Data for review:
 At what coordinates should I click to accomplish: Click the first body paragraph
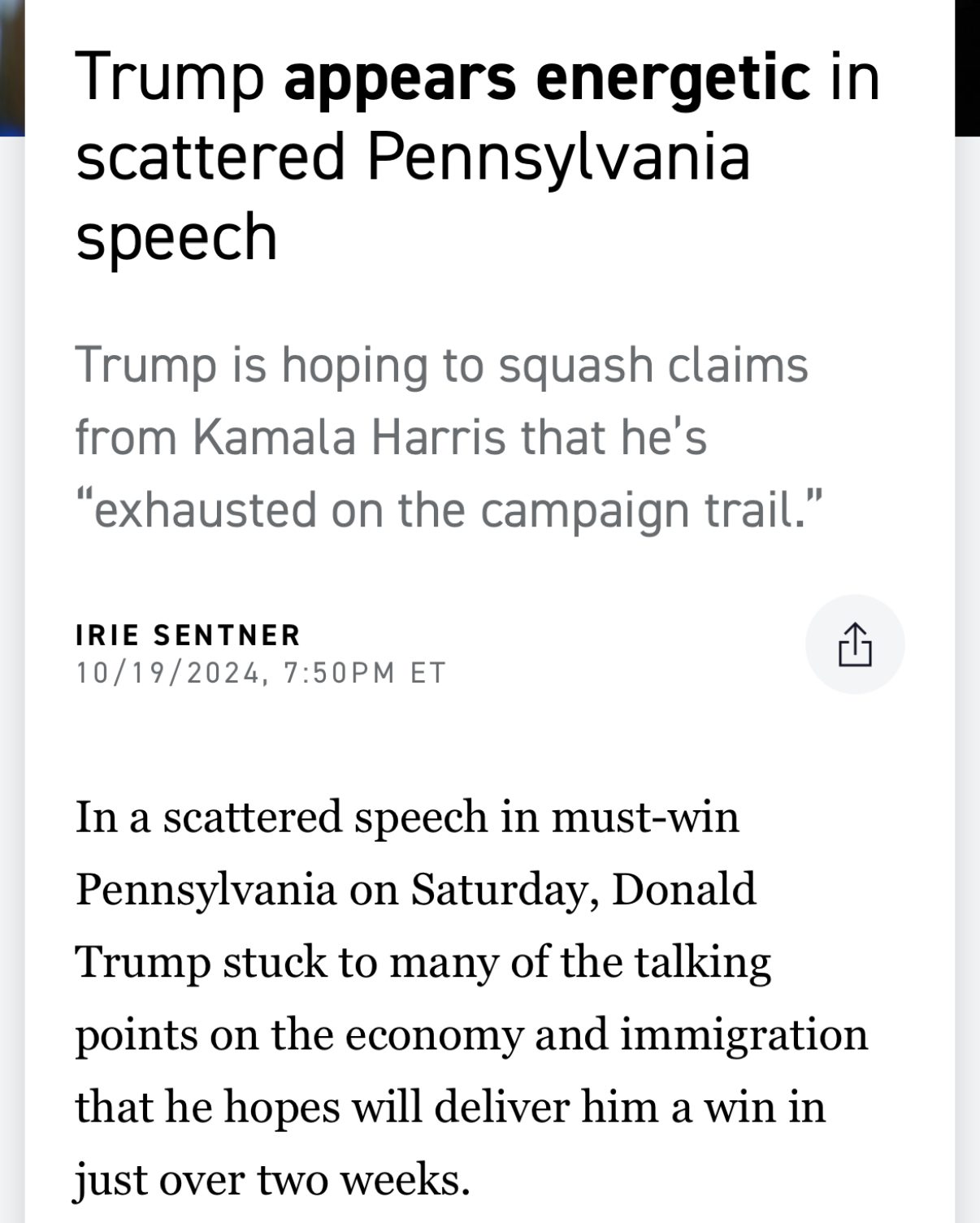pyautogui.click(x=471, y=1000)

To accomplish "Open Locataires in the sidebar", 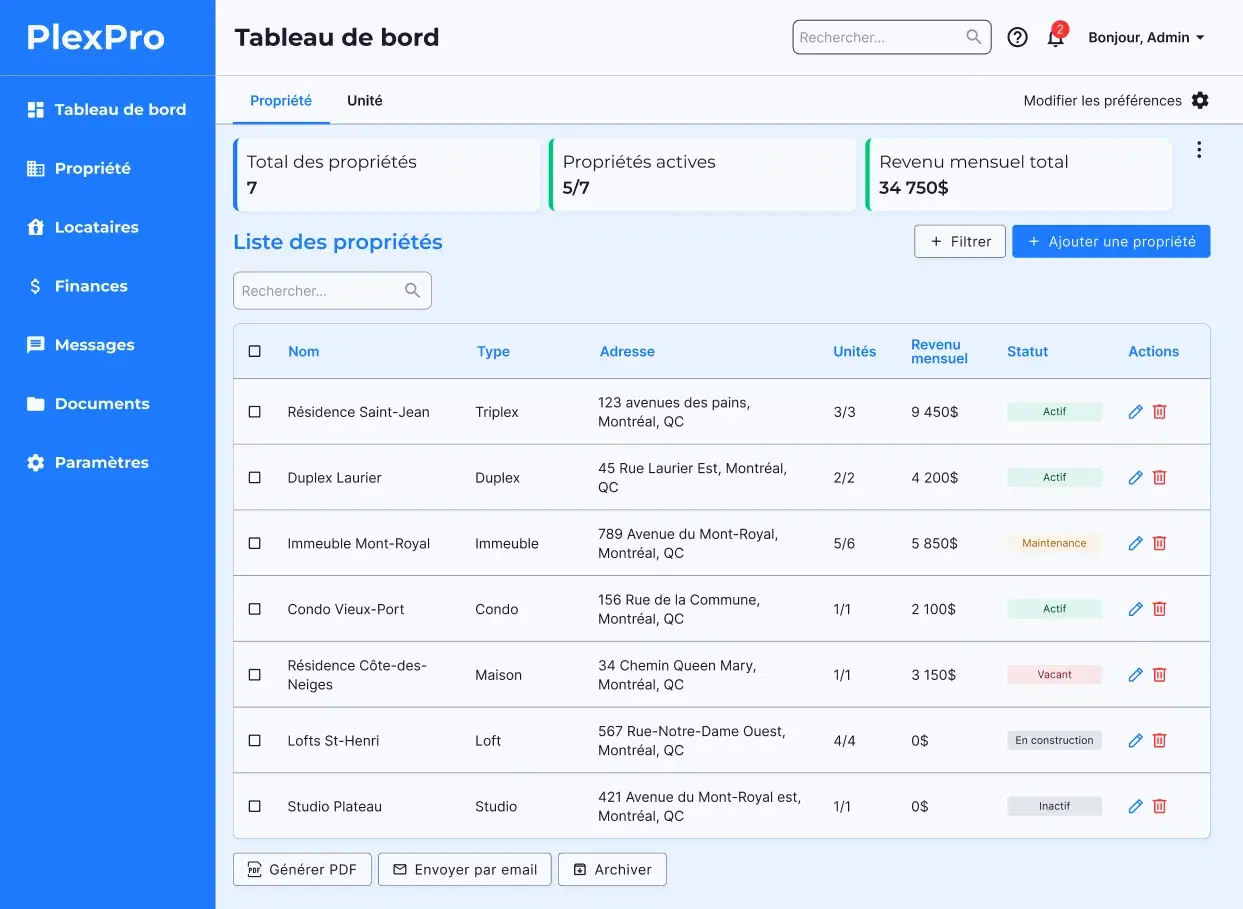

* * *

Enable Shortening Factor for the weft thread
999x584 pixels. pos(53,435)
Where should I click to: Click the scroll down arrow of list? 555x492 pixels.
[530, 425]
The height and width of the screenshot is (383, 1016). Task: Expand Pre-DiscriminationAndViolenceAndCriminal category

...

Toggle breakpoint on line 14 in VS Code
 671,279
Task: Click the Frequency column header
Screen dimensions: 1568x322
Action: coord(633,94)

Activity:
Write out every line from the entries where "Task" appears.

Expected output:
The height and width of the screenshot is (383, 1016). Task: Expand Pre-DiscriminationAndViolenceAndCriminal category
Task: Click the Frequency column header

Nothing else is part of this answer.